The phenomena of the circulation in the heart and vessels are very much the same as in the schema. When the heart stands still (as when the vagus is strongly galvanised), the blood flows from the arteries into the veins until the arteries are nearly empty and the pressure within them falls to zero. If the heart now begin to beat, it forces blood into the elastic aorta and arteries at each systole, and distends them, just like the elastic bag of the schema; while at the same time it takes blood from the veins, and they become empty in proportion as the arteries become full. During every diastole of the heart, the distended aorta and other arteries, in virtue of their elasticity, contract on the blood they contain, and keep it flowing on through the capillaries till another systole occurs; the heart, meanwhile, being completely shut off from the aorta by the sigmoid valves (just as the ball of the schema was shut off from the elastic bag). In general, the diastole is longer than the systole; so that for the greater part the circulation through the capillaries is carried on by the elasticity of the arteries, and not directly by the heart. The arteries, which we have supposed to be at first empty, gradually become distended by the heart, just as the elastic bag was by the ball, and exert more and more pressure on the blood in them (so that it would spout higher and higher if one of them were cut), till they are able during the diastole to press the same amount of blood through the capillaries into the veins as had been pumped into them during the systole. The more tensely they are stretched, the greater is the pressure they exert on the blood they contain; and the amount of this is termed the arterial tension or blood-pressure. These two terms mean the same thing, and we use one or other just as the fancy strikes us. At each systole, the fresh supply of blood pumped in by the heart stretches them more; that is, the arterial tension rises. During each diastole, the blood escapes into the wide and dilatable veins, and the arteries become less stretched; that is, the arterial tension falls. This alternation of rise and fall constitutes the pulse.

Besides the oscillations which take place in the blood-pressure at each beat of the heart, a rise and fall in the form of a long wave occurs at each respiration. The wave begins to rise just after inspiration has begun, reaches its maximum just after the beginning of expiration, and then begins to fall again till a new wave succeeds it. The heart-beats are generally quicker during inspiration, and slower during expiration.

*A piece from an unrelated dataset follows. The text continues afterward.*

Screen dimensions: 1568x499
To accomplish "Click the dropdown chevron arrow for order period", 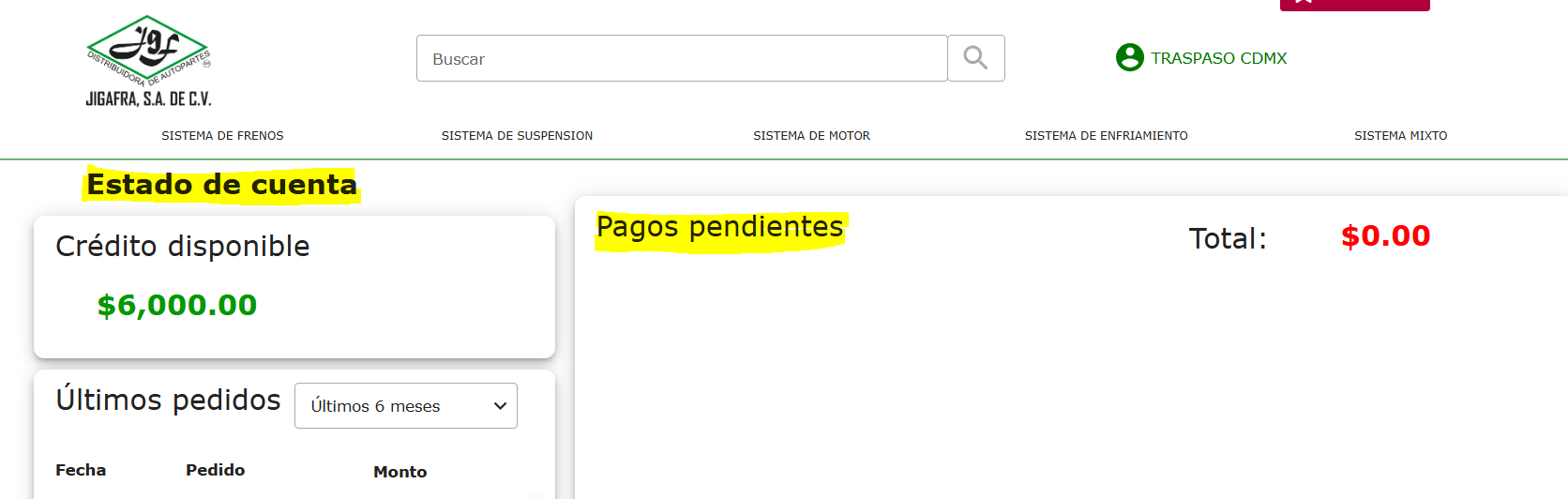I will (500, 406).
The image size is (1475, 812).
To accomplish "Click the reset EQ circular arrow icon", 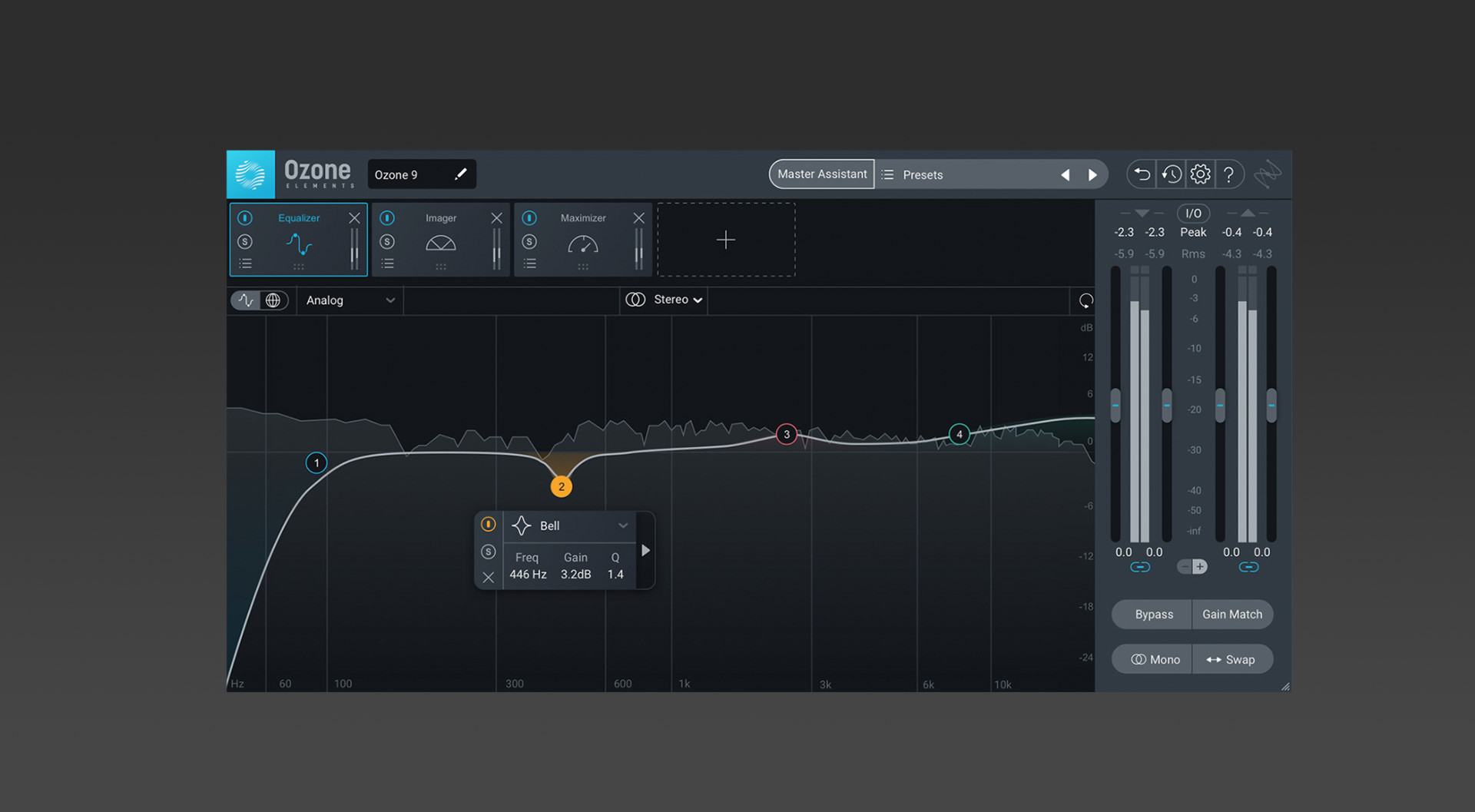I will tap(1086, 300).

The blood - pressure thus oscillates up and down at each heart-beat and rises and falls with each respiration, and the average between the highest and lowest points is called the mean arterial tension or mean blood-pressure.

Besides the oscillations in blood-pressure due to the pulse and to the respiration, there are slowly rising and falling waves to which the name of Traube's curves is given. These are due to alternate contraction and relaxation of the arterioles and capillaries. Rhythmical contraction of the arterioles has been observed in almost all parts of the body of rabbits, and probably occurs both in the lower animals and in man.

The blood-pressure is not equal throughout the whole arterial system. It is greater in the large and less in the smaller arteries, in which it becomes diminished by the friction between the blood and the arterial walls. It is also modified by gravity, so that the position of a limb may alter the pressure in its arteries.